Überwachung im Internet ist gar nicht so schlimm, wenn man auf der anderen Seite der Kamera sitzt. So weiß ich dank unseres Statistik-Tools zum Beispiel genau, wonach du gegoogelt hast, bevor du auf unsere Seite gelotst wurdest, liebe Leserin, lieber Leser. Allerdings: „Heiße Lesben“ hamma nicht. Aber ich werde rausfinden, welcher alte Artikel von CHiLLi.cc das ist, den Google da ausspuckt. Ein bisschen, ähm, interessieren würde mich das jetzt nämlich schon. Und wenn bald alle CHiLLi.cc-Artikel in unserem Archiv sind, wird das gnadenlos ausgeforscht.
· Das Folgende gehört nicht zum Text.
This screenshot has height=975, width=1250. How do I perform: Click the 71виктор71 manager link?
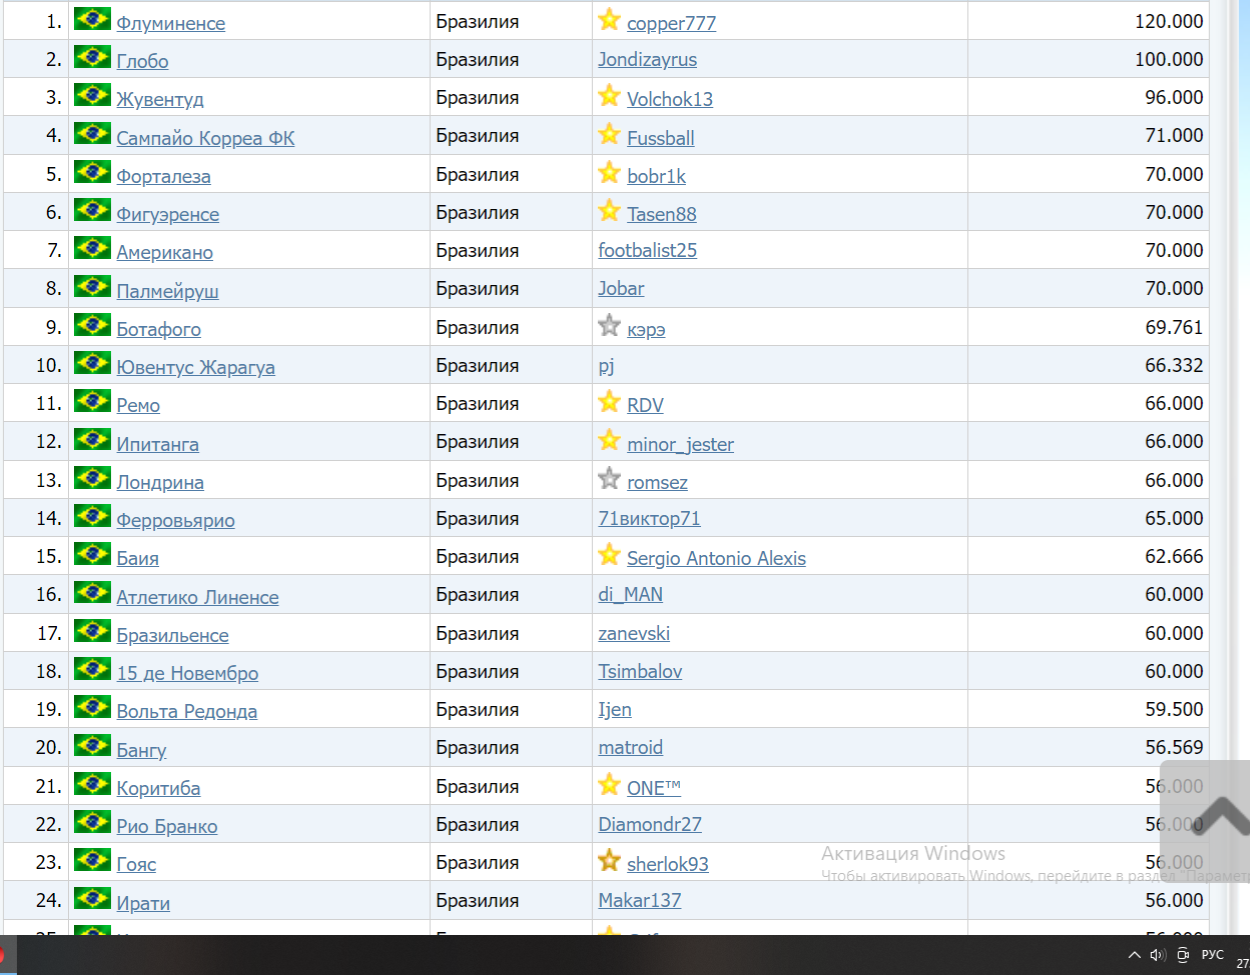tap(649, 519)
Eine Freude ist mir aber zum Beispiel, dass sich Freundschaftsbänder immer noch so großer Beliebtheit erfreuen – gar nicht wenige landen auf der Google-Suche danach bei Julia Stallers Anti-Freizeit-Tipp dazu. Nach einer einmonatigen kreativen Schaffenspause kommt noch diese Woche ein neuer Anti-Freizeit-Tipp. Ihr dürft gespannt sein.

Spannung anderer Art versprach das „Festival for Fashion and Photography“ in Wien, dem unsere Modelady Patricia-Paula Konarzewski ihre ganze Aufmerksamkeit in unserem aktuellen Aufmacher widmet. Raimund Appel hat sie begleitet und tolle Fotos mitgebracht.
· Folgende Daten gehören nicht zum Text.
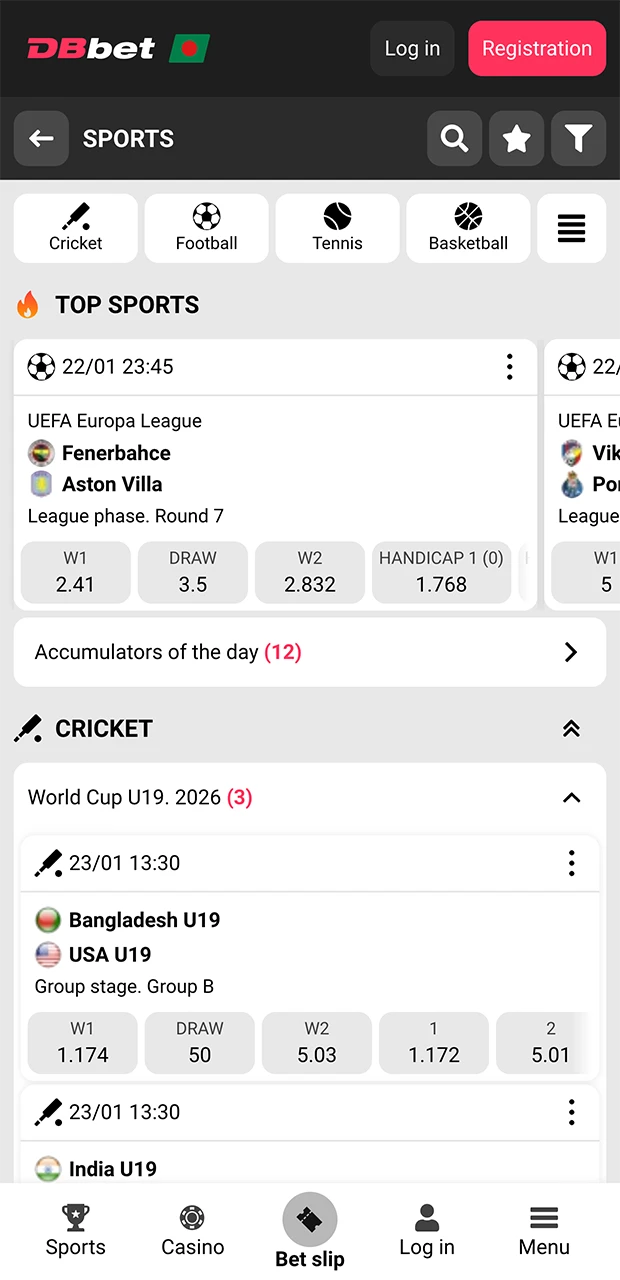The height and width of the screenshot is (1280, 620).
Task: Open the Menu tab in bottom navigation
Action: (544, 1230)
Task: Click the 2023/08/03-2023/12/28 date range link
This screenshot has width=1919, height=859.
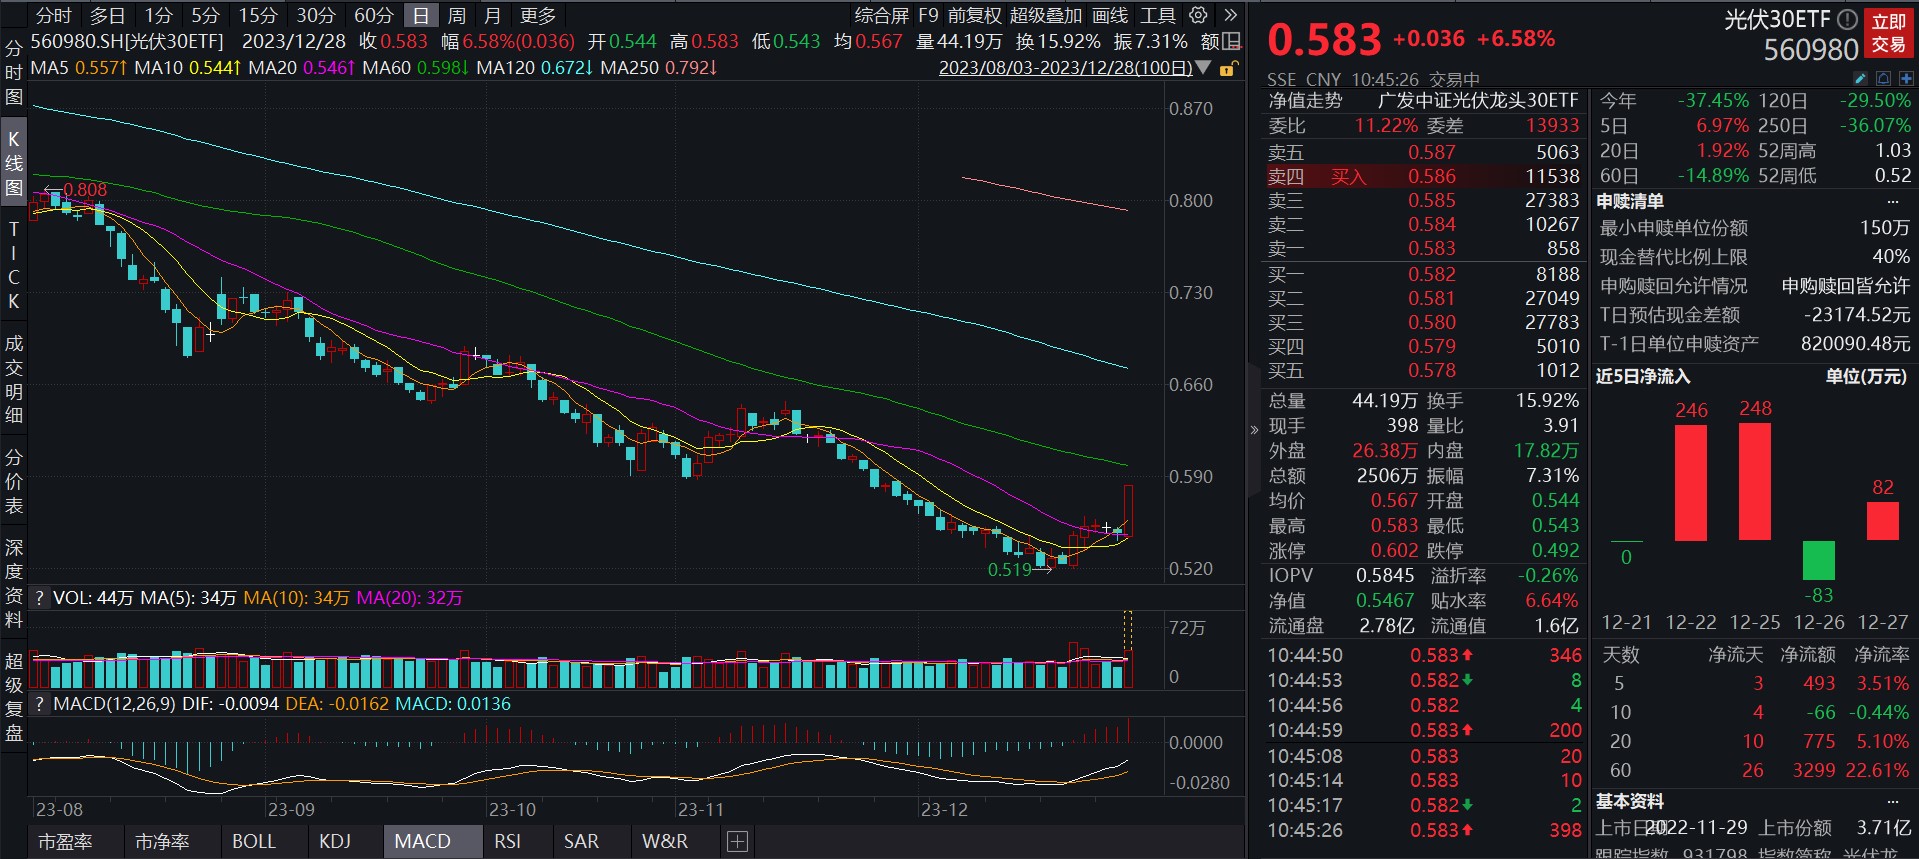Action: tap(1065, 68)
Tolle Siegerfotos gab es von den Grünen schon länger nicht mehr. Unser Neuzugang Frank Greber hat sich etwas umgehört, wie denn junge Grüne das angebliche Nachwuchsproblem der Partei sehen: Gar nicht, dafür aber andere Probleme, lautet die knappe Antwort. Aber lest am besten selbst.
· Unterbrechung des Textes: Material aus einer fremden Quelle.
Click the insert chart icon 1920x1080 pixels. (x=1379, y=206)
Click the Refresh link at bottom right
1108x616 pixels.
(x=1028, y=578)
Auch in der Kultur tut sich einiges: Jelena ÄŒavar hat ein Interview mit dem Regisseur Sebastian Brameshuber über seinen Dokumentarfilm „Muezzin“ geführt. Für den Film hat Bramesberger ein Jahr lang Muezzine durch die Türkei begleitet, seit vergangener Woche läuft das Ergebnis in den Kinos.

Außerdem: Mundl-Wein gegen Bobo-Lukesch, Fußball ist diesmal der Zankapfel. Vollkommen objektiv muss ich wenig überraschend auch diesmal wieder feststellen, dass Michaela Wein einfach besser argumentiert.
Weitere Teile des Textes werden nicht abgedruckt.